In 1870 I was again at the Bel Alp for several weeks, during which my interest was continually kept awake by telegrams from the seat of war; for the enterprising proprietors both at the Bel Alp and the Æggischhorn had run telegraphic wires from the valley of the Rhone up to their respective hotels. The most noteworthy occurrence among the mountains in 1870 was a terrific thunderstorm, which set two forests on fire by the same discharge. One fire near the Rieder Alp was speedily quenched; the other, under the Nessel, burned for several successive days and nights, and threatened to become a public calamity. A constant fiery glow was kept up by the combustion of the underwood, which formed the vehicle of transmission among the larger trees. Three or four of these would often burst simultaneously into pyramids of flame, which would last but a few minutes, leaving the trees with all their branches as red-hot embers behind. Heavy and persistent rain at length extinguished the conflagration.

XXVI.
A DAY AMONG THE SÉRACS OF THE GLACIER DU GÉANT FOURTEEN YEARS AGO.

Having fixed my head-quarters at the Montanvert, I was engaged for nearly six weeks during the summer of 1857 in making observations on the Mer de Glace and its tributaries. Throughout this time I had the advantage of the able and unremitting assistance of my friend Mr.
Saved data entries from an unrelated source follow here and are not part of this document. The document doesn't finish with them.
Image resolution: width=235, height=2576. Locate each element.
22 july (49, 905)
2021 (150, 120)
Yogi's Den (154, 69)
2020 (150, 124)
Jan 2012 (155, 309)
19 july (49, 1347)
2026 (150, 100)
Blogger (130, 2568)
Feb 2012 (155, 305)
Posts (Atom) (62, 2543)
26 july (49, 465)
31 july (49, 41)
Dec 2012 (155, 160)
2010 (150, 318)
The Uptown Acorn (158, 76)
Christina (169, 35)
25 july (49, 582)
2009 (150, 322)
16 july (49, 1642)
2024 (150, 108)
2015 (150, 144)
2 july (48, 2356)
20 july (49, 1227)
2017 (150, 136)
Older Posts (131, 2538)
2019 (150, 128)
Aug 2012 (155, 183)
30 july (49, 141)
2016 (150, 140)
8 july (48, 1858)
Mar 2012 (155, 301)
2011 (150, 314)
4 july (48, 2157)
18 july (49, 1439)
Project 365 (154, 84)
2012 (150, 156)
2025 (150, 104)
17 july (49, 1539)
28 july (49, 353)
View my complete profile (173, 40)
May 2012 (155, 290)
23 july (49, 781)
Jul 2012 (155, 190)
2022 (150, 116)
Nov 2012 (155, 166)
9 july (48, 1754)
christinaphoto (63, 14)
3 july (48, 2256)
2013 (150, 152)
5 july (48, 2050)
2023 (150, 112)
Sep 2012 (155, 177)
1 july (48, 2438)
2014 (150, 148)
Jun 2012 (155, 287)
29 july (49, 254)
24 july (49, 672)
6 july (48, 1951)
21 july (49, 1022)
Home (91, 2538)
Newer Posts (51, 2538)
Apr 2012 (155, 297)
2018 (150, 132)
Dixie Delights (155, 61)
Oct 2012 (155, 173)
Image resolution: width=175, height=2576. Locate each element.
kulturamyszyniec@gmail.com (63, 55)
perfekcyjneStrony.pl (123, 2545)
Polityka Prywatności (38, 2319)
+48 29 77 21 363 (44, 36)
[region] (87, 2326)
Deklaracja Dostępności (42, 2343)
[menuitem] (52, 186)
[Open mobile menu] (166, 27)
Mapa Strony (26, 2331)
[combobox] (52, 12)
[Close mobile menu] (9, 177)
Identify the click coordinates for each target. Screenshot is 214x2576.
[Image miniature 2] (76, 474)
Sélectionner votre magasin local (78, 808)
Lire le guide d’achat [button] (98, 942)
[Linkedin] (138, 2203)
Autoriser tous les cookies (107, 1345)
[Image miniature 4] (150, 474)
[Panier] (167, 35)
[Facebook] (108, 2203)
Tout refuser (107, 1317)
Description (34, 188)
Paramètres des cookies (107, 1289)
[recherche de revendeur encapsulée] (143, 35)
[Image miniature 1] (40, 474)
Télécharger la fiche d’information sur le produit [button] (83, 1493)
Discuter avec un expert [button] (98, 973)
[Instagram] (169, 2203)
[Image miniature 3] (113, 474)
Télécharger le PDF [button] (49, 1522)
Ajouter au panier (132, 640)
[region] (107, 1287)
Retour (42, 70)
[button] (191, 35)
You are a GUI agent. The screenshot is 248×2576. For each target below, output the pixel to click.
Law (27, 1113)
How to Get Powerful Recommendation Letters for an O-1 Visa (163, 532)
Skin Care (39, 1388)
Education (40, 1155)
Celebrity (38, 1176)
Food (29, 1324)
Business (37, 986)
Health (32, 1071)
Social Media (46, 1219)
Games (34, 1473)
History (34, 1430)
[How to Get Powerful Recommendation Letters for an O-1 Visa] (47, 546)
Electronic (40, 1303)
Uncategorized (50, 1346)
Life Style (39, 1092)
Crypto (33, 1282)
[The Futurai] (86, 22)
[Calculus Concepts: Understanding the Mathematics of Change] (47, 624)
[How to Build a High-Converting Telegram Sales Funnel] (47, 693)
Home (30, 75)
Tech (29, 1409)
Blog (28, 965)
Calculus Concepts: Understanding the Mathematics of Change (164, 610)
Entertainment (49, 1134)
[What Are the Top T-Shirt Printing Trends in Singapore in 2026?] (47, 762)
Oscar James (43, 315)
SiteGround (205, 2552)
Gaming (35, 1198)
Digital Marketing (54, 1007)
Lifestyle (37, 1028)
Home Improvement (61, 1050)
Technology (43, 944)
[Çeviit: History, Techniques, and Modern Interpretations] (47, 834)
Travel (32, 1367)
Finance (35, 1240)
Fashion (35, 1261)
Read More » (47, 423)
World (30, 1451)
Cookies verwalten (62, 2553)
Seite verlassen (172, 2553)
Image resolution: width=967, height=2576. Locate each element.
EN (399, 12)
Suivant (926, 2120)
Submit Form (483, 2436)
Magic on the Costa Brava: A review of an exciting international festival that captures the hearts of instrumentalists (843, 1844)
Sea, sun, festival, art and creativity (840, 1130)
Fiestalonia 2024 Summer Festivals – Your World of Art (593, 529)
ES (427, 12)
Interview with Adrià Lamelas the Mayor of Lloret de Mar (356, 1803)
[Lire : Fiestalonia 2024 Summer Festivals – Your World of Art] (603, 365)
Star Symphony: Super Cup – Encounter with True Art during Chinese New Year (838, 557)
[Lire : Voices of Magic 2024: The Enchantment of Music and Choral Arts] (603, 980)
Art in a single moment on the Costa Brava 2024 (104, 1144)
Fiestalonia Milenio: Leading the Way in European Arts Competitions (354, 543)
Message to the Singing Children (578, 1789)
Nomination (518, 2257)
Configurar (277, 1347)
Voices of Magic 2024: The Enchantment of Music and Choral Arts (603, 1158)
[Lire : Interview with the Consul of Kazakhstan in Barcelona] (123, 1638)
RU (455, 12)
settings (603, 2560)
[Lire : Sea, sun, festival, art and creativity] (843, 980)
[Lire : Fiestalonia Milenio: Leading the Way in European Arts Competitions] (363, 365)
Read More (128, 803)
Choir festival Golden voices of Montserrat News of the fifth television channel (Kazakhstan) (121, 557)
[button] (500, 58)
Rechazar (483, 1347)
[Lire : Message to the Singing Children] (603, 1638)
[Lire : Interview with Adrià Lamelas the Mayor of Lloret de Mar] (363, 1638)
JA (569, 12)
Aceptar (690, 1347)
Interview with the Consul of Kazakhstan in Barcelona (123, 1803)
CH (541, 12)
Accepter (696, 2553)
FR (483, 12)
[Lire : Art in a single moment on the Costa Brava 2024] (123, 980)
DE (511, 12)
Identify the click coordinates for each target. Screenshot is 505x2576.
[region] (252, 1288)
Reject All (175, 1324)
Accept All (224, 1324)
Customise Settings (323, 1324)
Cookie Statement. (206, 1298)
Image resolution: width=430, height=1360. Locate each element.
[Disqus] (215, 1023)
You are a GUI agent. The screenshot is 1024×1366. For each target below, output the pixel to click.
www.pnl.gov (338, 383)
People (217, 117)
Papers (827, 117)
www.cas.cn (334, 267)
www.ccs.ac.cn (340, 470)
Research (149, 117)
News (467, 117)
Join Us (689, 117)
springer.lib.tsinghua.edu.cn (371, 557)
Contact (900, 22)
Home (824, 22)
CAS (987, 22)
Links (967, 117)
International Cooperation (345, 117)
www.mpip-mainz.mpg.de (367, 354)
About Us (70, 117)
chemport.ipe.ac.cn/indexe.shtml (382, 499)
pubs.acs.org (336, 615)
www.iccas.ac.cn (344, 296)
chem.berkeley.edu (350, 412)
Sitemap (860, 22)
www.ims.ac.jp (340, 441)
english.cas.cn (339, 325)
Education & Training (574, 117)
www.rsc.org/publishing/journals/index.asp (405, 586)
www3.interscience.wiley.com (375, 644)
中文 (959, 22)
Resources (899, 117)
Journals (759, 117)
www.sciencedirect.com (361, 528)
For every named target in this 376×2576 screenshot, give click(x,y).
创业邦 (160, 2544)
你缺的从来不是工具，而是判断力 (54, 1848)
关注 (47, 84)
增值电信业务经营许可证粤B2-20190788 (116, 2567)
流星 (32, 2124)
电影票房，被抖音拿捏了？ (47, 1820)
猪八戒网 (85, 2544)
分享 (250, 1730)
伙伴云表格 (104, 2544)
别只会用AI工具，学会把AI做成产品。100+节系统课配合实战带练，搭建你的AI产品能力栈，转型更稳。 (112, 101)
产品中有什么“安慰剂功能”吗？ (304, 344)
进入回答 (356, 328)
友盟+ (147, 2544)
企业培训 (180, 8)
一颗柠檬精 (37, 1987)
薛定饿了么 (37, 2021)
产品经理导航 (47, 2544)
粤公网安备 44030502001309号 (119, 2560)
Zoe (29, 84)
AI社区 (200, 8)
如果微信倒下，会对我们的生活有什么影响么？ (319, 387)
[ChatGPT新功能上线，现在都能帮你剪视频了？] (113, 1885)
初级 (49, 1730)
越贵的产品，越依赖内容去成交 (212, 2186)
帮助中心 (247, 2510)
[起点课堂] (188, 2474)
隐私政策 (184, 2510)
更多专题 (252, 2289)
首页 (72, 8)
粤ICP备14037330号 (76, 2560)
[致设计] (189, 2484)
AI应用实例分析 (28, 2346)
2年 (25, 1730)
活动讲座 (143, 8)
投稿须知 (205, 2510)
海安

Hirst, who kindly undertook, in most cases, the measurement of the motion of the glacier. My permanent guide, Édouard Simond, an intelligent and trustworthy man, was assistant on these occasions, and having arranged with Mr. Hirst the measurements required to be made, it was my custom to leave the execution of them to him, and to spend much of my time alone upon the glaciers. Days have thus been occupied amid the confusion of the Glacier du Géant, at the base of the great ice-fall of La Noire, in trying to connect the veined structure of the glacier with the stratification of its névé; and often, after wandering almost unconsciously from peak to peak and from hollow to hollow, I have found myself, as the day was waning, in places from which it required a sound axe and a vigorous stroke to set me free.

This practice gradually developed my powers of dealing with the difficulties of the glacier. On some occasions, however, I found the assistance of a companion necessary, and it was then my habit to take with me a hardy boy named Balmat, who was attached to the hotel at the Montanvert. He could climb like a cat, and one of our first expeditions together was an ascent to a point above Trélaporte, from which a magnificent view of the entire glacier is obtained. This point lies under the Aiguille de Charmoz, and to the left of a remarkable cleft, which is sure to attract the traveller’s attention on looking upwards from the Montanvert. We reached the place through a precipitous couloir on the Montanvert side of the mountain; and while two chamois watched us from the crags above, we made our observations, and ended our survey by pledging the health of Forbes and other explorers of the Alps.